Exercise description
According to the review of The Girl With All The Gifts, from whose point of view does director Colm McCarthy's film explore its plague-ravaged world?

Excerpt provided
Film Inquiry

THE GIRL WITH ALL THE GIFTS: A Zombie Film With Brains & A Heart

It is easy to see how The Girl With All The Gifts could have been toned down and transformed into a generic YA movie in its cinematic adaptation. In the 2014 best-selling novel, the story is told from the point of view of all five central character. Here, director Colm McCarthy focuses on the titular tween character Melanie, exploring this plague-ravaged world from her point of view. This is the sort of decision that usually stems not from artistic integrity, but from money making.

A British zombie movie to be proud of

In an alternate universe, it isn’t hard to see this being toned down to a PG-13 certificate, with the darkness of this world being doused with the same blockbuster respectability and family friendliness of The Hunger Games franchise. The fact we are focusing only on the young girl of the title could easily be interpreted, from the outside, as the sign that the producers were very consciously trying to make a new complicated YA heroine in the same vein as Katniss Everdeen.

Supplied records
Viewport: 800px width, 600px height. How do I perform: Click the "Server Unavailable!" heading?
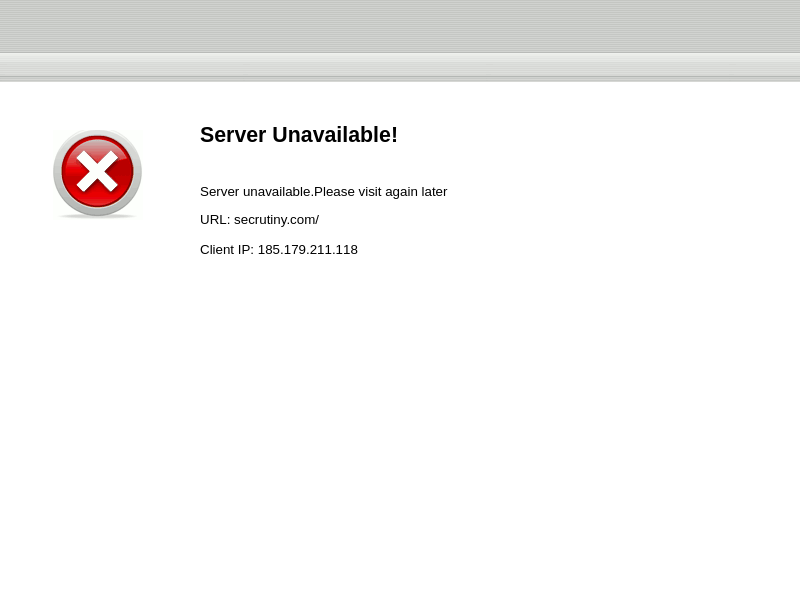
...
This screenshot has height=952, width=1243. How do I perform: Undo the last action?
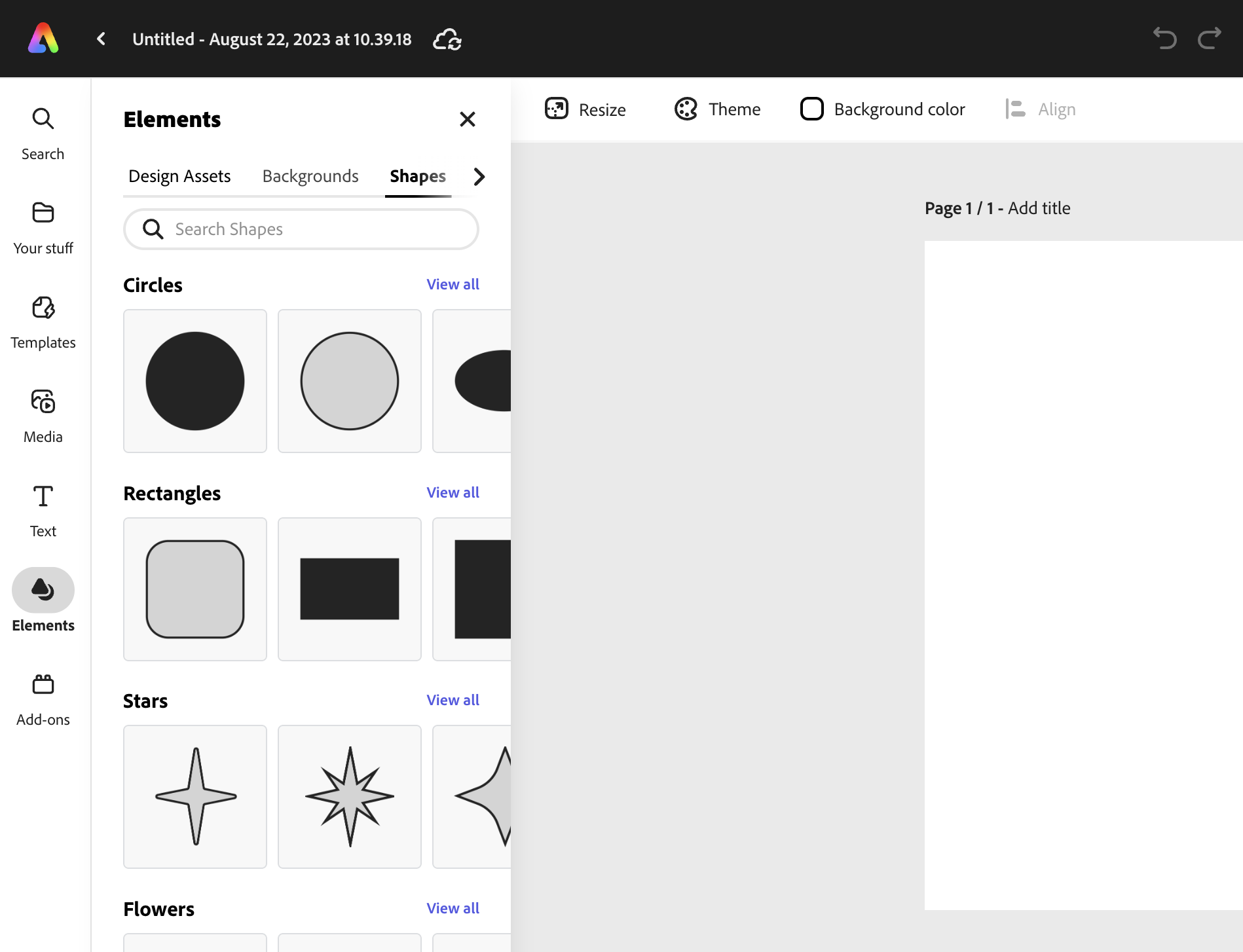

Answer to the exercise
Melanie, the titular tween character.